Feu d'artifice, Op. 4 (Фейерверк) is a composition by Igor Stravinsky, written in 1908 and described by the composer as a "short orchestral fantasy". It usually takes less than four minutes to perform.

== Composition ==

Stravinsky composed Feu d'artifice as a wedding present for Nikolai Rimsky-Korsakov's daughter Nadezhda and Maximilian Steinberg, who had married a few days before her father's death. Feu d'artifice helped develop Stravinsky's reputation as a composer, although it is not considered representative of his mature work. The work has some hints of bitonality but is for the most part similar in style to that of Rimsky-Korsakov who, at the time, was his teacher and mentor. It has the form of a scherzo but is still labeled "orchestral fantasy" because of its short length.
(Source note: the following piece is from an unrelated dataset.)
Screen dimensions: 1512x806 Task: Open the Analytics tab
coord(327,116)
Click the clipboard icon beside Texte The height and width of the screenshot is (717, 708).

Alexander Siloti conducted the premiere on 6 February 1909. The accepted story is that Stravinsky got the commission from Sergei Diaghilev to write The Firebird (1910) in part because Diaghilev heard this piece of music and was impressed with its orchestration. However, Diaghilev had already commissioned Stravinsky to orchestrate two pieces of Chopin (the Grande valse brillante and Nocturne in A flat) for the ballet Les Sylphides. Feu d'artifice was used as the opener of the opening night of the BBC Proms 2009.

== Instrumentation ==
The work is scored for piccolo, 2 flutes, 2 oboes (2nd doubling cor anglais), 3 clarinets (3rd doubling bass clarinet), 2 bassoons, 6 horns, 3 trumpets, 3 trombones, tuba, timpani, 2 percussionists (cymbals, bass drum, triangle, and glockenspiel), 2 harps, celesta, and strings.